成長が早すぎるのは危険!?思春期早発症とは
小学校中学年頃から、男子は自分や友人、同級生の成長が気になってくるものです。
何しろ、女子は小学三年生くらいからグングンと背が伸びていくし、男子よりも力が強くなっていきます。
小学生でも「男としての沽券」があるので、女子よりも背が大きくならなければならないと強く思うようになるものです。
しかし、何事にも適した時期というものがあり、成長も時期より早すぎても遅すぎても良くないものです。
本来ならゆっくりと進むはずの成長が急速に行われていた場合、病気が疑われるのです。
第二次性徴が早まる思春期早発症
身体の成長は、男女ともある一定年齢に達する頃までは性別的な差は出てきません。一定年齢に達すると性ホルモンの分泌が始まり男らしい体つき、女らしい体つきに成長していくものです。
このような性別差を生じさせる成長を第二次性徴と言います。
第二次性徴には個人差はありますが、女性が10歳前後、男子が12歳前後から起こるものです。しかし、時として男子で9歳未満、女子で8歳未満という年齢で第二次性徴が起こる事があります。
それが「思春期早発症」です。
腫瘍が原因の中枢性思春期早発症
思春期早発症は、身体に何らかの異常が発生して性ホルモンの異常分泌が起こる事で発生します。
特にホルモン分泌に関わる脳下垂体に異常が起こって発生した思春期早発症を「中枢性思春期早発症」と言います。
中枢性思春期早発症の原因として大きいのは、脳下垂体に腫瘍が発生しているケースです。

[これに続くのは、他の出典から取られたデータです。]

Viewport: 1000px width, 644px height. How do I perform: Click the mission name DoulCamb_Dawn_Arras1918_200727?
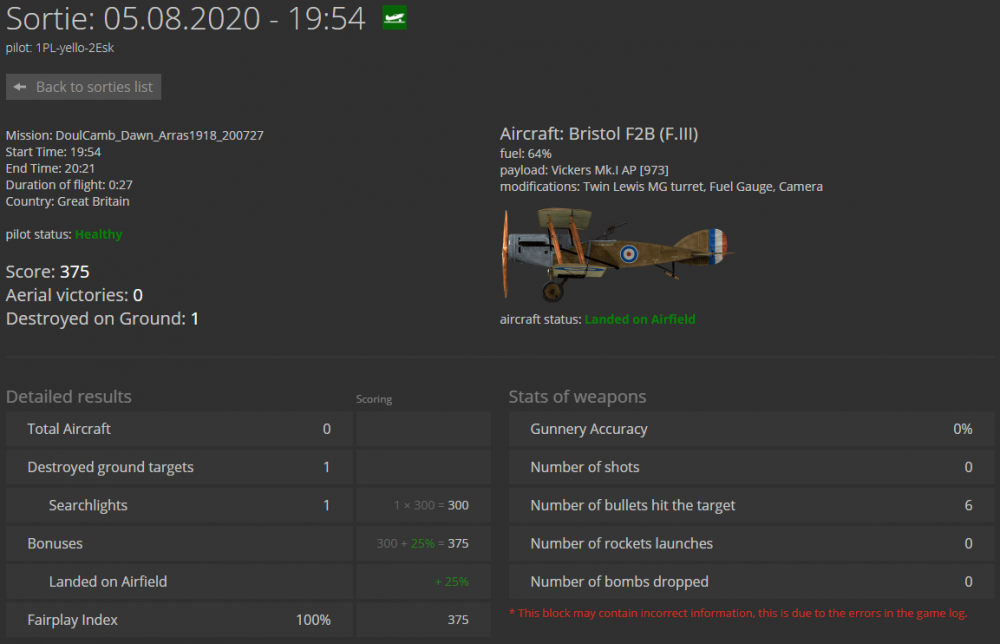coord(135,135)
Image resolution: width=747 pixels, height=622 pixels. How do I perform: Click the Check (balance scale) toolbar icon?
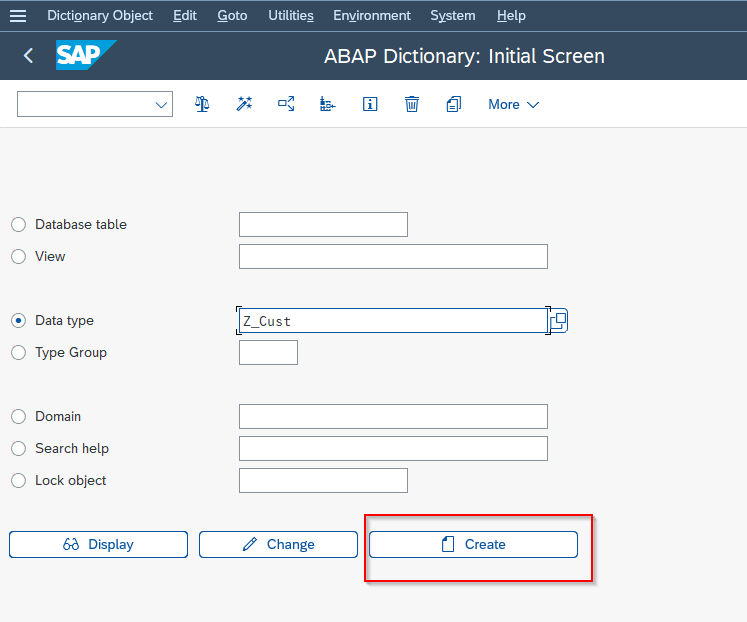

腫瘍の発生によって脳下垂体の機能に異常が起こると性腺刺激ホルモンが分泌され、年齢に関係なく性ホルモンの分泌が促進されてしまうのです。
腫瘍が原因で中枢性思春期早発症が起こっている場合、腫瘍が視神経を圧迫してしまうケースや悪性腫瘍である疑いなど、成長面以外での影響があるのです。
様々な原因で起こる末梢性思春期早発症
性腺刺激ホルモンは、精巣や卵巣などの性ホルモンを分泌する器官である性腺の働きを活発にする作用があるホルモンですが、性腺刺激ホルモンが分泌されなくても性ホルモンの分泌が増えて思春期早発症を起こす事があります。
このような思春期早発症を「末梢性思春期早発症」と言います。
末梢性思春期早発症はホルモン分泌に関わる副腎や性腺の異常によって発生する事がほとんどですが、食事や薬の服用で性ホルモンやホルモン様物質を過剰摂取した場合にも起こります。
思春期早発症はチビの原因?
思春期早発症を起こすと、男子なら性器や陰毛の発達と声変わり、女子なら乳房のふくらみや初潮が早く表れるようになります。
要するに大人としての証拠と言える性差が周りよりも早く表れてくるという事ですが、それだけでは済まないのです。
第二次性徴が現れると、子供の頃は柔らかかった身体の骨がどんどん硬くなっていきます。
骨が完全に硬くなってしまうとそれに合わせて身長の伸びもストップしてしまうのです。
つまり、思春期早発症を起こすとその分だけ骨の成長も早まり、身長が伸びなくなってしまうのです。
思春期早発症を治すには
9歳未満の男子や8歳未満の女子に第二次性徴の兆候が見られる場合、思春期早発症を発症していると考えてよいでしょう。ただちに病院で検査を受ける必要があります。
思春期早発症では、腫瘍が発生している可能性が高いのでMRIなどで綿密な検査を行う必要があります。また、ホルモン分泌を調べるために血液検査・尿検査も必要になります。
腫瘍が発見された場合は切除手術や放射線治療を行い、性腺刺激ホルモンの分泌が過剰の場合はLH-RHアナログ注射を行います。